• Passage for review
◇ ◇ ◇ ◇ ◇

Details of the underlying mobility methodologies are scant. Apple appear to base their measures on mobile phone data reflecting the movement of people with any Apple device using a mapping app. Every time a user makes a mobile phone interaction a call detail record (CDR) is created and stored. Google have produced a different measure of mobility, again based around mobile phone and GPS locations. Google report trends over time by geography, across visits to different categories of place such as retail and recreation, groceries and pharmacies, parks, bus and train stations, workplaces, and residential. Google provided graphs in PDF files. Chan, Skali & Torgle (2020) have very helpfully converted these PDF file graphics into CSV format using clever open-source tools, to automatically obtain numerical data from the graphs.

Apple’s mobility product is a straightforward, data-dense, Excel file. Their spreadsheet covers over 1,000 countries, cities, locations or sub-regions from all around the world. It is subdivided into public transport, driving and walking. The data are very easy to access.

Other daily travel-index measures are of road trips, of 50 miles or more, based on GPS data, or of the amount of time spent at home.

◇ ◇ ◇ ◇ ◇

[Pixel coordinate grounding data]
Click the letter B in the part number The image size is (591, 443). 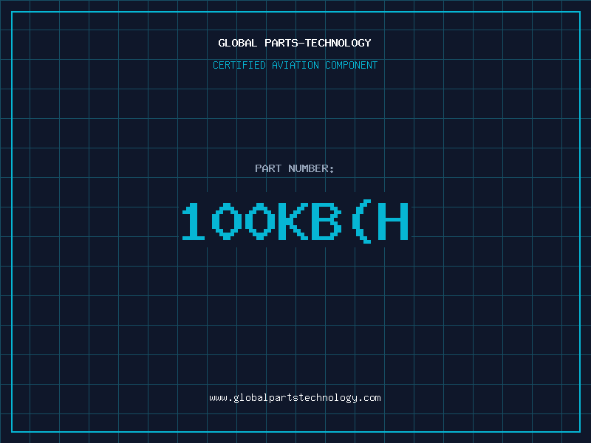point(324,222)
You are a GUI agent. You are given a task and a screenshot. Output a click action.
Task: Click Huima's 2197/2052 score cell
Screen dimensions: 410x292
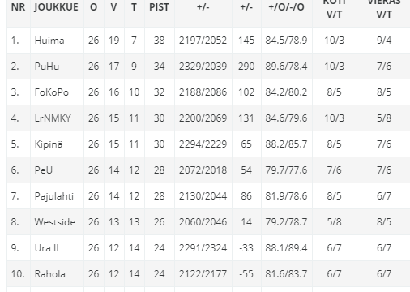pyautogui.click(x=203, y=41)

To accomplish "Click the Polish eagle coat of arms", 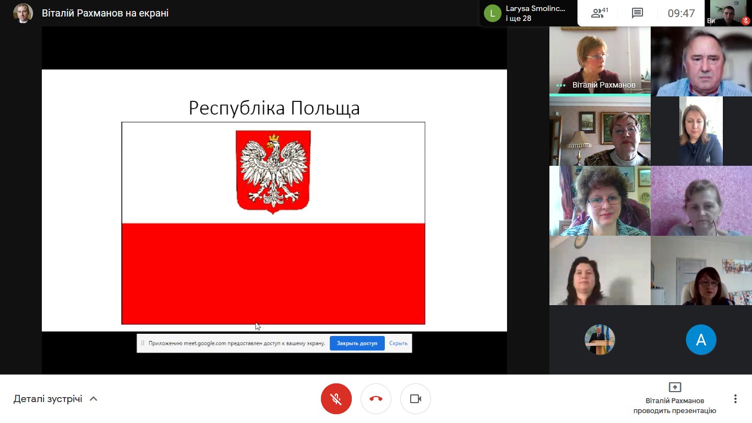I will click(273, 171).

◇ ◇ ◇ ◇ ◇

• Exercise objective
Please output everything from "Apple’s mobility product" down to "easy to access." in the passage on mobility data, word for word.

• Response to the exercise
Apple’s mobility product is a straightforward, data-dense, Excel file. Their spreadsheet covers over 1,000 countries, cities, locations or sub-regions from all around the world. It is subdivided into public transport, driving and walking. The data are very easy to access.